═══ Information ═══

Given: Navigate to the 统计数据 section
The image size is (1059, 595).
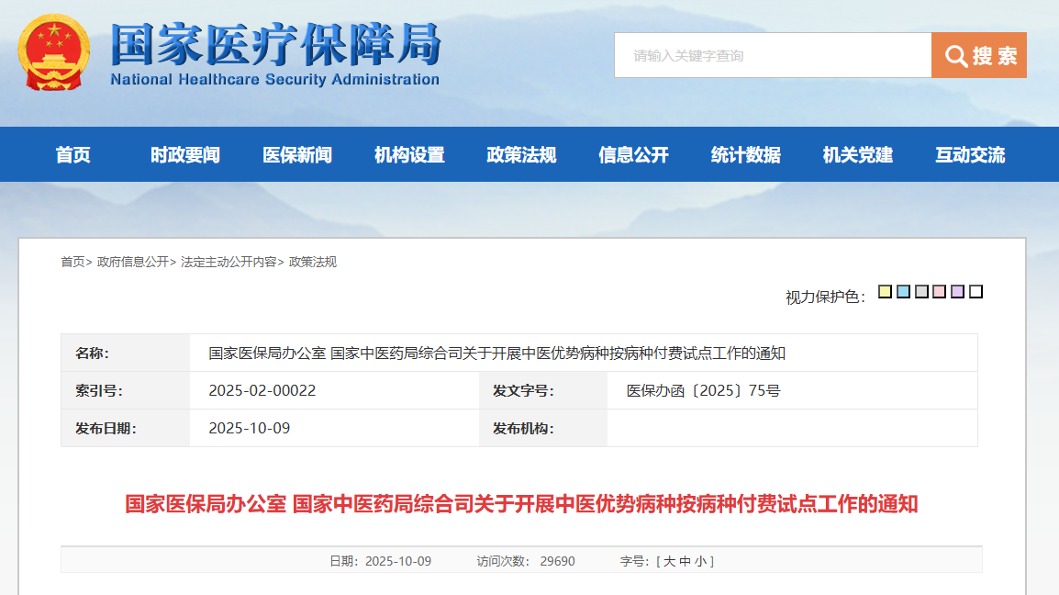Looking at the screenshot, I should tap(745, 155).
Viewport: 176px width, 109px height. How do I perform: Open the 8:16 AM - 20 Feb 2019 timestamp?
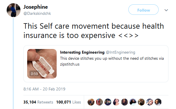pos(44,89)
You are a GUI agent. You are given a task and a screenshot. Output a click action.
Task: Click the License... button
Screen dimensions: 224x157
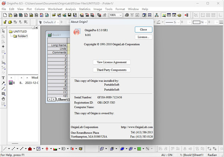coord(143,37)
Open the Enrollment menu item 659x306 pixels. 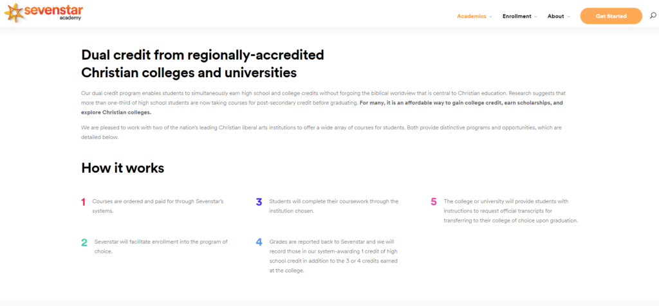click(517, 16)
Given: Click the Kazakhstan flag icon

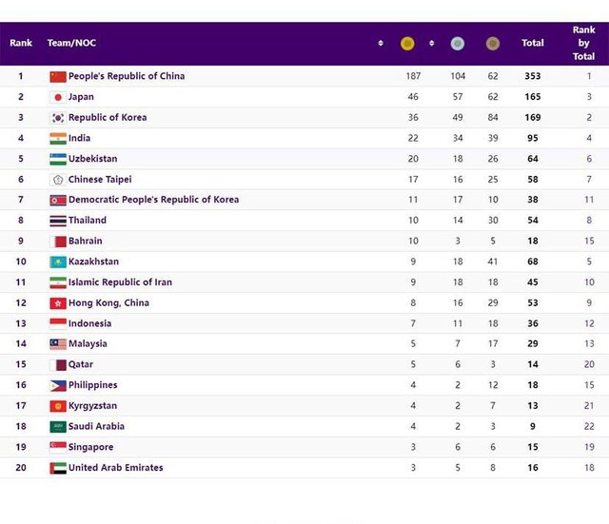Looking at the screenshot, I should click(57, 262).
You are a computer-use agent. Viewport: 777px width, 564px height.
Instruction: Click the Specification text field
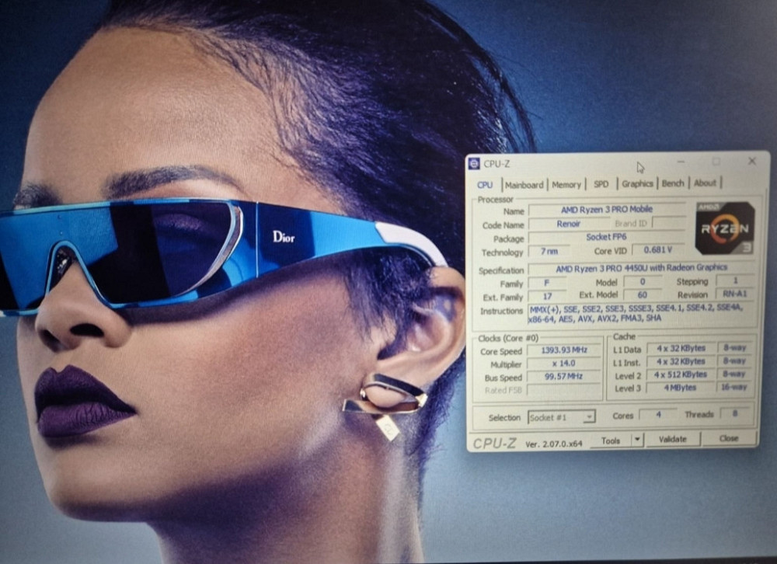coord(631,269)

═══
═══ Information ═══

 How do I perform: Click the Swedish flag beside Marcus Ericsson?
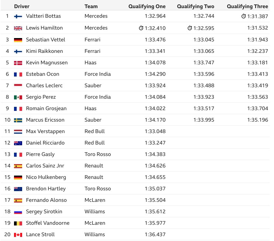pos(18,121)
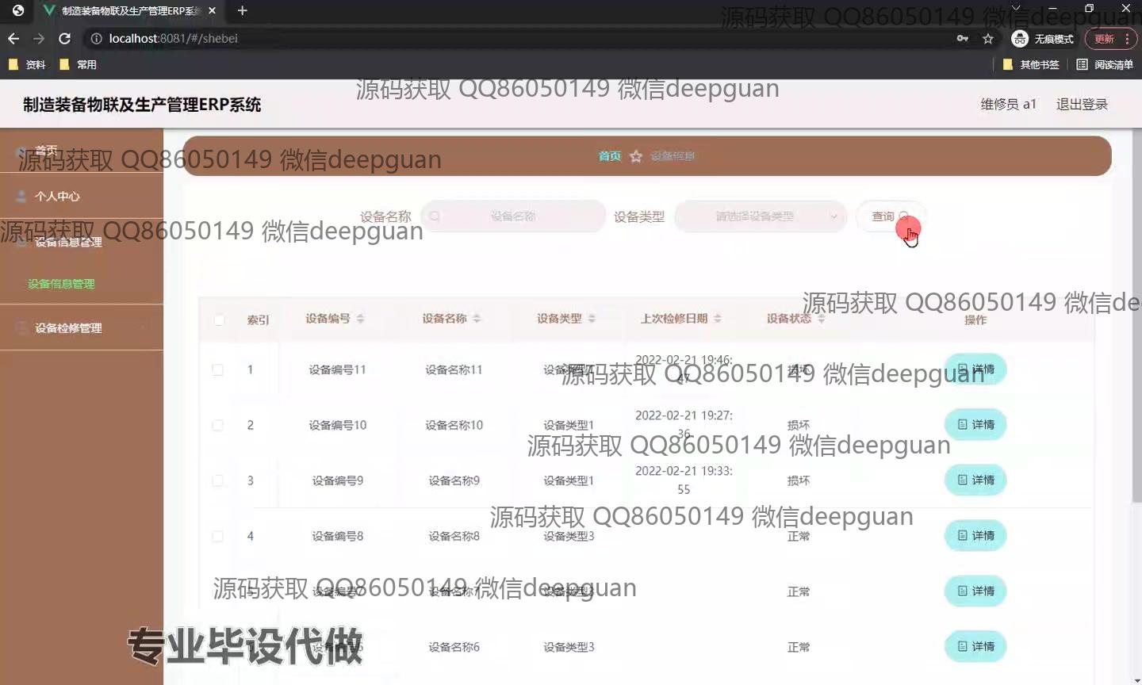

═══
═══ Information ═══

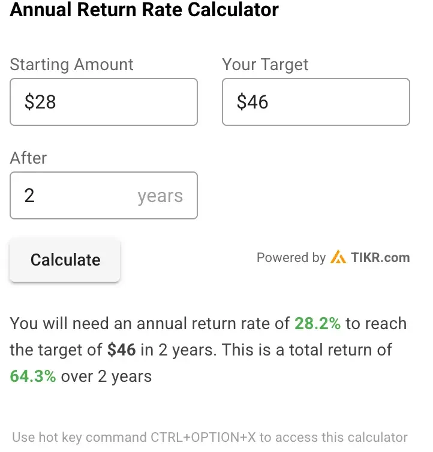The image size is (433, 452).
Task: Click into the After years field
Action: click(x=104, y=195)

═══

- [Exercise instructions]: Within the data, how many lines hold the word "agent"? State only that number.

- [Answer section]: 2